Photos: Scientists fight to protect DR Congo rainforest | Climate

A tower bristling with sensors juts above the cover in northern Democratic Republic of the Congo, measuring carbon dioxide (CO2) emitted from the world’s second-largest tropical rainforest.

Spanning several countries in central Africa, the Congo Basin rainforest covers an immense area and is home to a dizzying array of species.

But concerns are growing for the longer term of the forest, deemed critical for sequestering CO2, as loggers and farmers push ever deeper inside.

Scientists on the Yangambi Biosphere Reserve within the DRC’s Tshopo province are studying the rainforest’s role in climate change – a subject that received scant attention until recently.

Standing 55 metres (180 feet) tall, the CO2-measuring flux tower got here online in 2020 in the luxurious reserve of 250,000 hectares (620,000 acres). Yangambi was renowned for tropical agronomy research throughout the Belgian colonial era.
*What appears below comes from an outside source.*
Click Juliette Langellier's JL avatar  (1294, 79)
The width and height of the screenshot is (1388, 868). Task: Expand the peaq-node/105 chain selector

This week, it also hosted scientists as a part of meetings within the DRC dubbed pre-COP 27, ahead of the COP27 climate summit in Egypt in November.

Thomas Sibret, who runs the CongoFlux CO2 measuring project, said that flux towers are common worldwide.

But until one was arrange in Yangambi, there had been none in Congo, which had “limited our understanding of this ecosystem”, he said.

About 30 billion tonnes of carbon are stored across the Congo Basin, researchers estimated in a study in Nature in 2016. The figure is roughly such as three years of world emissions.

Sibret said more time is required to attract definitive conclusions from the information gathered by DRC’s flux tower, but one thing is for certain: the rainforest sequesters more greenhouse gases than it emits.

Paolo Cerutti, the pinnacle of the Center for International Forestry Research’s operations within the DRC, warned that slash-and-burn agriculture poses a specific threat to the longer term of the rainforest, mentioning that half 1,000,000 hectares of forest were lost last 12 months.

Slash-and-burn agriculture sees villagers cultivate lands until they turn into depleted, then clear forests to create latest lands, and repeat the cycle. With the DRC’s population of about 100 million people set to expand, many worry the forest is in dire threat.

There are efforts to assist farmers within the distant and impoverished region to make a living while sustaining the environment.

Helene Fatouma, the president of a women’s association, says fish ponds on the sting of the forest now yield 1,450 kilogrammes of fish in six months, versus 30 previously.

Experts also encourage using more efficient kilns to supply more charcoal and teach loggers tips on how to select which trees to fell.